Trans Anal Minimally Invasive Surgery (TAMIS) is a highly specialised form of rectal surgery which involves operating in and around the rectum.  Access to the rectum is gained by placing a special device in the anus which allows the rectum to be inflated with carbon dioxide gas.   TAMIS and its predecessor TEM (Trans anal Endoscopic Microsurgery) have revolutionised rectal surgery.

The history of rectal surgery

In the late 19th century operations for rectal cancer were inadequate and the outcomes were poor.  Subsequently Ernest Miles, an english surgeon, pioneered an operation to remove all of the rectum and the anus if a cancer was present.  This operation had a high mortality and so some surgeons moved to try to remove the cancer through the anus.  Sir Alan Parks developed a retarctor to aid in this surgery which remained crude and unsatisfactory until the development of TEMS in the mid 80's.  

TEMS

In 1983 Dr Gerhard Buess perfected an operating microscope which allowed controlled and accurate surgery to be performend within the rectum.  This revolutionised rectal surgery.  Mr Miles trained with Dr Buess in 2000 and brought this technique to Worthing.  The TEM equipment however is complex and on occasion difficult to use.  

TAMIS

In 2012 Mr Miles travelled to Orlando Florida to study with Dr Matt Albert and Dr Sam Atallah who have pioneered a new rectal access system called Gelpoint Path.
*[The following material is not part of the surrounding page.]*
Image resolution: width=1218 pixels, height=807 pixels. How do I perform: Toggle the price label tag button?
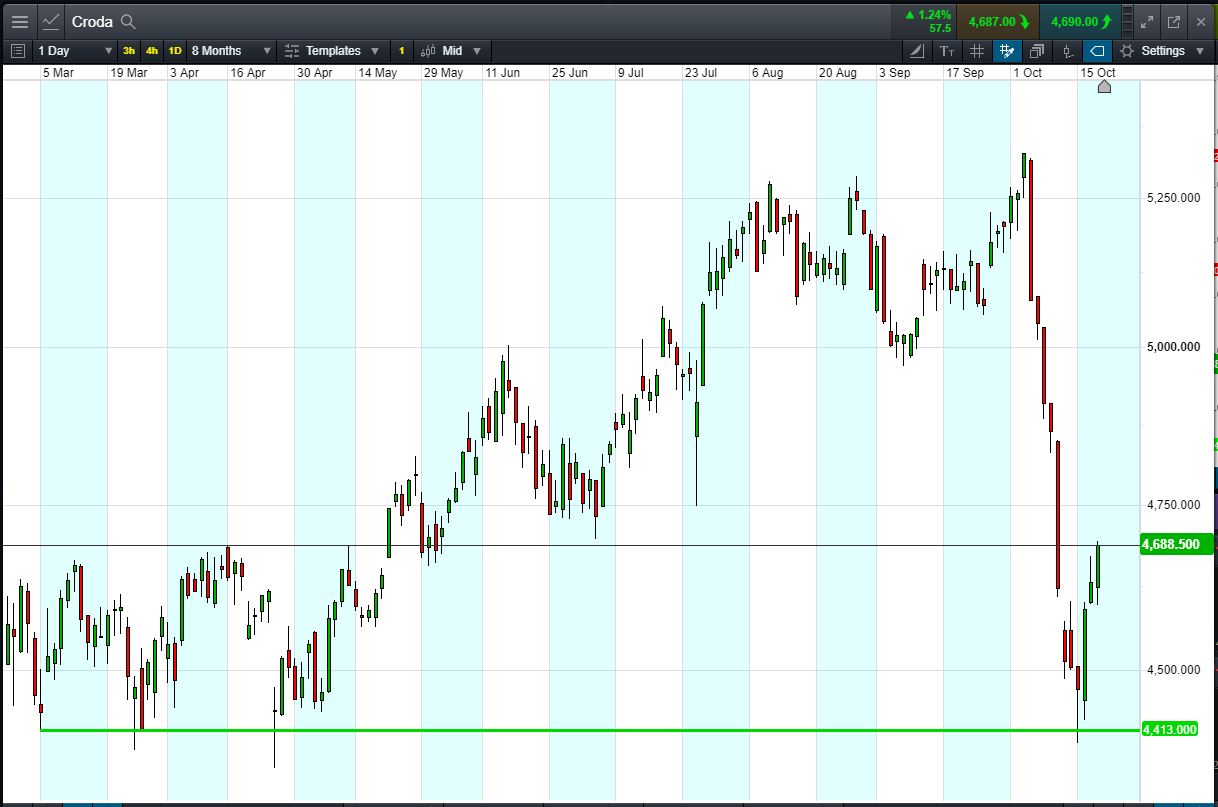[1097, 51]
This has improved flexibility over the TEMS equipment and has significantly broadened the scope of this type of rectal surgery.  

Mr Miles is now an international expert on TAMIS surgery and has run training courses for this technique both in England and Europe.  He was an invited expert speaker at the Association of Surgeons of Great Britian and Ireland meeting in 2013 and has been invited to speak at the International Rectal Polyp meeting in Genoa in 2014.

TAMIS surgery is suitable for patients with benign rectal polyps and also for patients with early rectal cancer.  The TAMIS technique  may also be used for patients with very low rectal cancers who wish to avoid a colostomy.